Police forces across the UK successfully lobbied to deploy a facial recognition system known to be discriminatory against females, young people, and members of ethnic minority groups, following complaints that a less biased version generated a reduced number of investigative leads.

How the System Works

British police utilize the police national database (PND) to carry out retrospective facial recognition searches. This procedure entails comparing a “probe image” of a suspect against a repository of over 19 million custody photos to find potential matches.

Admitted Bias

The Home Office admitted last week that the system was flawed. This acknowledgment followed a review by the National Physical Laboratory (NPL) found it misidentified Black and Asian people and females at much greater frequency than white men. The ministry said it “had acted on the findings”.

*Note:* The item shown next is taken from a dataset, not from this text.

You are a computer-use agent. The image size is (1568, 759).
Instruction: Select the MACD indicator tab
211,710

“This raises the issue of whether this technology only becomes useful if users accept discrimination in ethnicity and gender. Convenience is a poor argument for overriding fundamental rights.”

Long-Standing Problem

Official papers reveal that this bias has been recognized for over twelve months. Furthermore, law enforcement argued to overturn an initial decision that was intended to mitigate the problem.

Police bosses were informed of the system's bias in September 2024. The Home Office-commissioned laboratory study found the system was more likely to produce false positives for images depicting women, Black people, and those under 40 years old.

A Reversed Decision

In reaction, the national police leadership body ordered that the accuracy setting required for potential matches be raised to a level where the bias was significantly reduced.

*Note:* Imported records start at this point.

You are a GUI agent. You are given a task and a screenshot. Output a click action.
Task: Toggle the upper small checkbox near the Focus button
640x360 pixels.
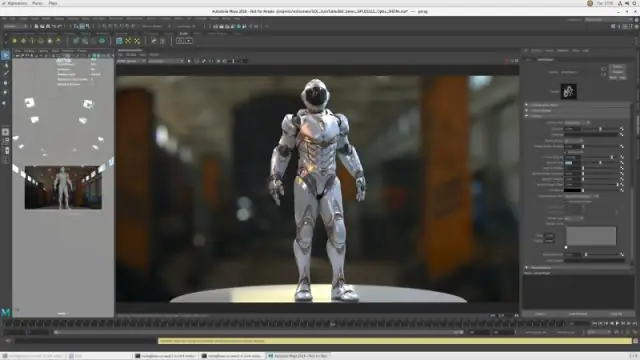(x=604, y=69)
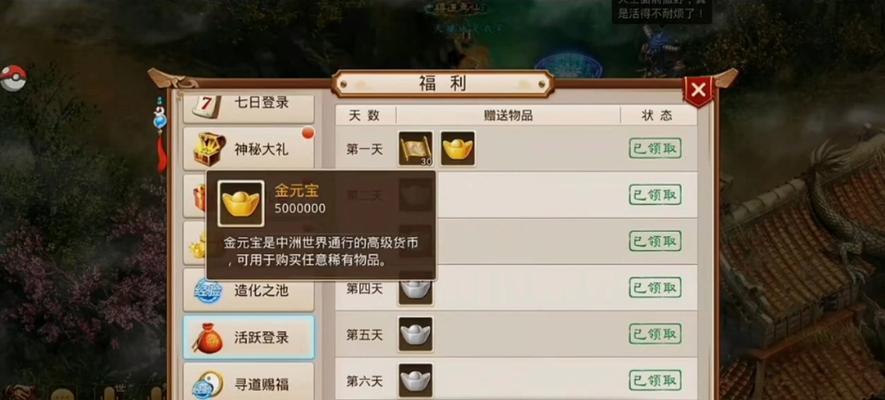This screenshot has height=400, width=885.
Task: Click 已领取 button for 第一天
Action: click(655, 148)
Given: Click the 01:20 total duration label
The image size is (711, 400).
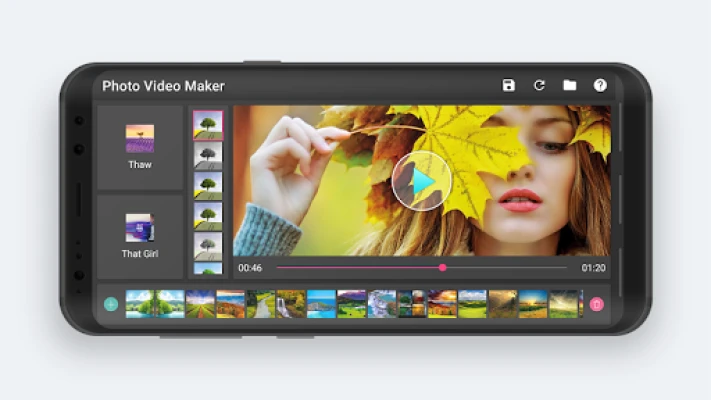Looking at the screenshot, I should (593, 268).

However, this decision was reversed the next month after forces complained that the adjusted system was producing fewer “investigative leads”. Internal records indicate the stricter setting reduced the number of queries that yielded potential matches from over half to a mere 14%.

Severe Disparities

Although the authorities declined to specify what threshold is now in operation, the recent NPL study found the system could generate false positives for Black women almost 100 times more often than for Caucasian women at certain settings.

The Home Office commented on these findings: “The testing found that in a specific scenarios the software is has a greater tendency to wrongly flag some population segments in its search results.”

Operational Effectiveness vs. Bias

Describing the impact of the temporary raise to the system's confidence threshold, the NPCC documents state: “This adjustment significantly reduces the effect of discrimination across legally safeguarded attributes of race, generation and gender but had a substantially detrimental effect on police efficiency”. The documents add that forces argued that “a once effective tactic returned outcomes of limited benefit”.

Wider Implementation Proposals

Meanwhile, the UK administration has launched a ten-week consultation on its proposals to widen the use of facial recognition technology. The minister for police the relevant minister has described the technology as the “biggest breakthrough since genetic fingerprinting”.

Expert and Oversight Concerns

Abimbola Johnson, head of the independent scrutiny and oversight board for the police race action plan, said: “There was scant discussion through equality strategy sessions of the facial recognition rollout even with clear relevance with the strategy's goals.

“These revelations show once again that the pledges to combat discrimination policing has undertaken via the race action plan are not being translated into wider practice. Our reports have cautioned that new technologies are being rolled out in a context where ethnic inequalities, weak scrutiny and poor data collection already persist.

“Any use of this technology must adhere to strict national standards, be independently scrutinised, and prove it reduces rather than exacerbates racial disparity.”

Home Office Response

A Home Office spokesperson stated: “We takes the conclusions of the report with utmost gravity and we have already taken action. A updated software has been externally evaluated and procured, which has demonstrated no measurable discrimination. It will be tested early next year and will be subject to further assessment.

“Our priority is ensuring public safety. This revolutionary tool will assist police to put criminals and rapists behind bars. There is human involvement in every step of the procedure and no further action would be pursued without specialist personnel meticulously examining the results.”

Robert Fisher
Robert Fisher

Elara is an environmental writer and avid traveler passionate about sustainable living and wildlife conservation.